Since I actually HAVE time now, I think it's time for a little reflecting.

This past year has been so fantastic, it's hard to put it into words.

Let us begin: I lived in freaking SPAIN for four months of my life. I learned things there about humans and about myself that I never thought I would, and that I can't even articulate. I learned that I can handle things on my own, that I'm not directionally challenged anymore (mostly), and that I CAN live away from my family and still be ok. I realized that I want my life to be something amazing. I want to be able to tell my kids and my grandkids about my escapades. I don't want to sit idly by and watch as the world changes around me anymore. I want to be part of that change now.

I started nursing school this fall. Let me tell you it is definitely difficult. Nothing I can't handle mind you, but it's mentally taxing in a way that I didn't expect. I am really excited to be learning about things that I can teach. I am excited that I will be able to give people the help that they need at the most basic level. I am excited that I am gaining a larger and larger wealth of knowledge every single day.

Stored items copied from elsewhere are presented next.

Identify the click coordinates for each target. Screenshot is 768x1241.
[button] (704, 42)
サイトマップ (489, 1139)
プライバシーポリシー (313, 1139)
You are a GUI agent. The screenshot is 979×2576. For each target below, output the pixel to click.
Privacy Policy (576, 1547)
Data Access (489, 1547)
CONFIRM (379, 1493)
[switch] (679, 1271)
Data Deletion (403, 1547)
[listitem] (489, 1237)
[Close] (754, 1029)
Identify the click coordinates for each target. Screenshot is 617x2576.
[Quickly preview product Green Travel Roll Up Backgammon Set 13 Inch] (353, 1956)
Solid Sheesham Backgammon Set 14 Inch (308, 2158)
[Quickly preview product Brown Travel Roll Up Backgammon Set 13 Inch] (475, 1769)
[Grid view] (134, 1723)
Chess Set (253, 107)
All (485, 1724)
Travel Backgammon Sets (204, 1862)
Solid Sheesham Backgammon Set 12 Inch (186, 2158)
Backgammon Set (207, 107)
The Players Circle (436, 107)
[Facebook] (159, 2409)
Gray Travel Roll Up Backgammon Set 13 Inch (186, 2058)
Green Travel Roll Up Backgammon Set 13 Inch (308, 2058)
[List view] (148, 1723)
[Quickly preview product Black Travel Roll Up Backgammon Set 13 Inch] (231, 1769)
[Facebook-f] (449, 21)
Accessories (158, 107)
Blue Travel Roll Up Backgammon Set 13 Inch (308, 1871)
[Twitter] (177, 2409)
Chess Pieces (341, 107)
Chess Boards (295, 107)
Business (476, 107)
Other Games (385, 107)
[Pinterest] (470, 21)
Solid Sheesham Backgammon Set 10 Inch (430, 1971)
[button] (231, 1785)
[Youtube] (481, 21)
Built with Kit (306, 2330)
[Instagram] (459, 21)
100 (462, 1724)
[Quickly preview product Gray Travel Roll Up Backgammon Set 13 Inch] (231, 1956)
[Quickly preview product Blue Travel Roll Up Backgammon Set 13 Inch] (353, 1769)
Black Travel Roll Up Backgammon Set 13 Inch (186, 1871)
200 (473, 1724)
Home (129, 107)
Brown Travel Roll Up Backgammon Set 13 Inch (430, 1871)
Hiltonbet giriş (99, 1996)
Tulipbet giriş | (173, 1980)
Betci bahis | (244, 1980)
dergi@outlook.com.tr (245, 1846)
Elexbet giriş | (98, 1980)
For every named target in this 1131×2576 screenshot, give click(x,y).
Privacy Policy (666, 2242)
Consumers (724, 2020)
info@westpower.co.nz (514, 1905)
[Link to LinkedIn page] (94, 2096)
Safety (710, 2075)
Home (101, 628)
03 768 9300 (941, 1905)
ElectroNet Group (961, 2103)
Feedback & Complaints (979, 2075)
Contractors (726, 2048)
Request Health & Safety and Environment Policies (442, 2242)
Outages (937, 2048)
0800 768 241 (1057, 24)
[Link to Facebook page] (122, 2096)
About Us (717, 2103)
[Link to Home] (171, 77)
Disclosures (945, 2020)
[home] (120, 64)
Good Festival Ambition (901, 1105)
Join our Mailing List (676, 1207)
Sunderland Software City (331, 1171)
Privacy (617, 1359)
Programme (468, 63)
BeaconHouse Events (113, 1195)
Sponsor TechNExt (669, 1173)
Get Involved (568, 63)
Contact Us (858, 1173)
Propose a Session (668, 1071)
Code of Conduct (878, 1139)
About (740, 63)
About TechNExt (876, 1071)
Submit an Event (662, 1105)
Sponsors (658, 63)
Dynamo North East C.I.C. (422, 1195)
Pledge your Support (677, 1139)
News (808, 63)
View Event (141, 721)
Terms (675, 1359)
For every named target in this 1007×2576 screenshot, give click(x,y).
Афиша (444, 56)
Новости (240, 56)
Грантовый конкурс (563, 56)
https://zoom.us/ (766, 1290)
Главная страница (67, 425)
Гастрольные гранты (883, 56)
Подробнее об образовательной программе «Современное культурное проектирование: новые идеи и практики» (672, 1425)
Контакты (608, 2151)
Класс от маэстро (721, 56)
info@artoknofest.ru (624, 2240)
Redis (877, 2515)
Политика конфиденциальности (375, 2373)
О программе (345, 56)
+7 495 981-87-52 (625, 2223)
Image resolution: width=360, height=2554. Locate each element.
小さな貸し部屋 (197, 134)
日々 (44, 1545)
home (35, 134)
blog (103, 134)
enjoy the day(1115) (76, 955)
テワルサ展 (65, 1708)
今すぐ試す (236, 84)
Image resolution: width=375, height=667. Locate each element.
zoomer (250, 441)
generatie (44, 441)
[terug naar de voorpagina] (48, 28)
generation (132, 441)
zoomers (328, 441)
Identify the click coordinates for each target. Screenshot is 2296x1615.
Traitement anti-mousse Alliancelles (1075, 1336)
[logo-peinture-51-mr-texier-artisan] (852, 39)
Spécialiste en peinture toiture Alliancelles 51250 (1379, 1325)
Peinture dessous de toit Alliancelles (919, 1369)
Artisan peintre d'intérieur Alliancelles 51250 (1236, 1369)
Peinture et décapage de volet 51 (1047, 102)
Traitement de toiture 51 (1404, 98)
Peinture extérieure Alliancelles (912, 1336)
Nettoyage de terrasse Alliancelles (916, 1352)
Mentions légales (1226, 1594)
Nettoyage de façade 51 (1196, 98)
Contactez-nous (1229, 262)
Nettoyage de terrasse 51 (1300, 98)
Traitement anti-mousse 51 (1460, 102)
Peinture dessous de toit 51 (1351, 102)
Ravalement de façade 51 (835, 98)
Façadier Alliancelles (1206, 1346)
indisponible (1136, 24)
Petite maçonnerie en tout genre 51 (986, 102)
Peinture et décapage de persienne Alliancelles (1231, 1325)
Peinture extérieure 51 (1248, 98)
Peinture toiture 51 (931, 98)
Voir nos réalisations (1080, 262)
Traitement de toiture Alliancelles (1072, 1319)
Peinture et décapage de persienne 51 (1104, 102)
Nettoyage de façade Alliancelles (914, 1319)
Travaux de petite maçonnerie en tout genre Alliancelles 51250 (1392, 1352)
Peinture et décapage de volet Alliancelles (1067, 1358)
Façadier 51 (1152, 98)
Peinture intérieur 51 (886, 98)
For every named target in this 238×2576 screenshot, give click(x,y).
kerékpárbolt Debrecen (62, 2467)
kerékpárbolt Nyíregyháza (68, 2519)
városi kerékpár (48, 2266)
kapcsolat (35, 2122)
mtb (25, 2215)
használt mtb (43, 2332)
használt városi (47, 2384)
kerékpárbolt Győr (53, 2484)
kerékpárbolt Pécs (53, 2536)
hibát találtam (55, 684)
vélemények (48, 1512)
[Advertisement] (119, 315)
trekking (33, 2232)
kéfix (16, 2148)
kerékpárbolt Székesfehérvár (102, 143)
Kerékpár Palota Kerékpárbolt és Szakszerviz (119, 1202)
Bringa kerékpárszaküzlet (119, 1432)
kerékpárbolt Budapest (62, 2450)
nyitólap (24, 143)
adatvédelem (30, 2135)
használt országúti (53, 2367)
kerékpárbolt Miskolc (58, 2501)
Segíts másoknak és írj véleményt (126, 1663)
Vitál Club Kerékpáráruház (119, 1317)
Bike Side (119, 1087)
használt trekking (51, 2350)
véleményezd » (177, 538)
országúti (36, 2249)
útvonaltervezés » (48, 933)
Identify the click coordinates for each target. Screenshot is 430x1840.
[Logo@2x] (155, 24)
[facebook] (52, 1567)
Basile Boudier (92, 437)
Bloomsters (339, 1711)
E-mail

Another thing that I realized extremely recently (and this is totally off-topic... kind of) is that weight loss is hard! Shit! I mean, I'm not overweight by any stretch of the imagination, but I weigh about five pounds more than I'd like, and I just can't seem to get it off, especially with the holidays and all their goodies. I don't know. Sometimes I just want to say "to hell with this shize! I like food!" and then I realize that attitude probably isn't the best for weight maintenance OR weight loss for that matter. It also blows my mind that every year it gets easier to gain and harder to lose. And that, my friends, is quite discouraging. I am coming to accept my body for what it is though. I have given up trying to look like Giselle, but let's be honest: it would be pretty fabulous to have her body. Not because all the guys want to bang her brains out, and definitely not because she probably doesn't eat but once every three days. She (and most models, let's be honest) looks good in ANYTHING, and it pisses me right off. Oh well. I have found the clothes that flatter me, and I try to eat well and exercise like I should. Things are plowing right along.

The greatest achievement, though, isn't mine this year. It's my brother's. I'm so proud of him. He just got back from a study abroad stint in Italy and France, and he had the time of his life. I'm so happy for him. A year ago, even nine months ago, I was pretty worried about the guy. He always comes into his own, just a little later than everyone else. He's never quite sure of himself until he proves his own adequacy, and this semester has done that for him. He's finally become an independent entity, and I couldn't be happier. He still gets discouraged sometimes, and has expressed that he feels like my shadow a bit, but of course that is completely untrue, and I am proud to call him my brother.

So instead of focusing on the negatives of 2009, let's live in the now, and look onward. What's passed is passed. We can't change it, we can't rewrite it. We can only hope to learn from it and move on with our lives. Merry Christmas, Happy Holidays, whatever your religion or beliefs, let's come together and celebrate the fact that we've all lived another year, that we all have something to be thankful for, and to look forward together.

To 2010: may we learn, may we grow, may we live.